De traditionele Colombiaanse grip op de internationale cocaïnehandel verslapt. Mexicaanse kartels tredens steeds vaker op in Zuid-Amerika en beginnen vandaar ook transporten naar Europa te organiseren. Dat blijkt uit een analyse van onderzoeksbureau Stratfor. Sinds het ontstaan van van grootschalige internationale cocaïnehandel in de jaren tachtig hadden de Colombianen een monopolie, waaraan inmiddels een einde aan het komen is. 

 

In de hoogtijdagen van Miami Vice was het simpel: de distributie van coke in de VS deden de Cubanen en de Colombianen, die op alle denkbare manieren verscheepten ladingen naar de kusten van staten als Florida en Texas. Dat ging zo door nadat de groepen uit Medellin werden verdrongen door een groep zakenlieden die het Cali-kartel is gaan heten.

Totdat in de jaren negentig de Drugs Enforcement Administration het Cali-kartel ten val bracht door de zeeroutes naar de VS met veel betere controles nagenoeg  te dichten.

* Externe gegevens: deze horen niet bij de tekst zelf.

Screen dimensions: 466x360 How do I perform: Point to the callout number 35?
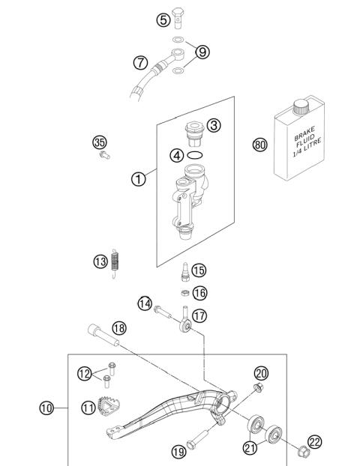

Nieuwe Colombiaanse groepen stapten in de markt en werkten noodgedwongen nieuwe routes uit om de handelswaar naar de VS te krijgen. Daarbij werd Mexico strategisch van groot belang. Langzamerhand namen de Mexicanen de leidende rol van de Colombianen over. Ze traden niet alleen op als betaalde transporteur maar bedongen gaandeweg ook betaling in product. Per vracht zou 30 tot 50% van de lading voor de Mexicanen worden.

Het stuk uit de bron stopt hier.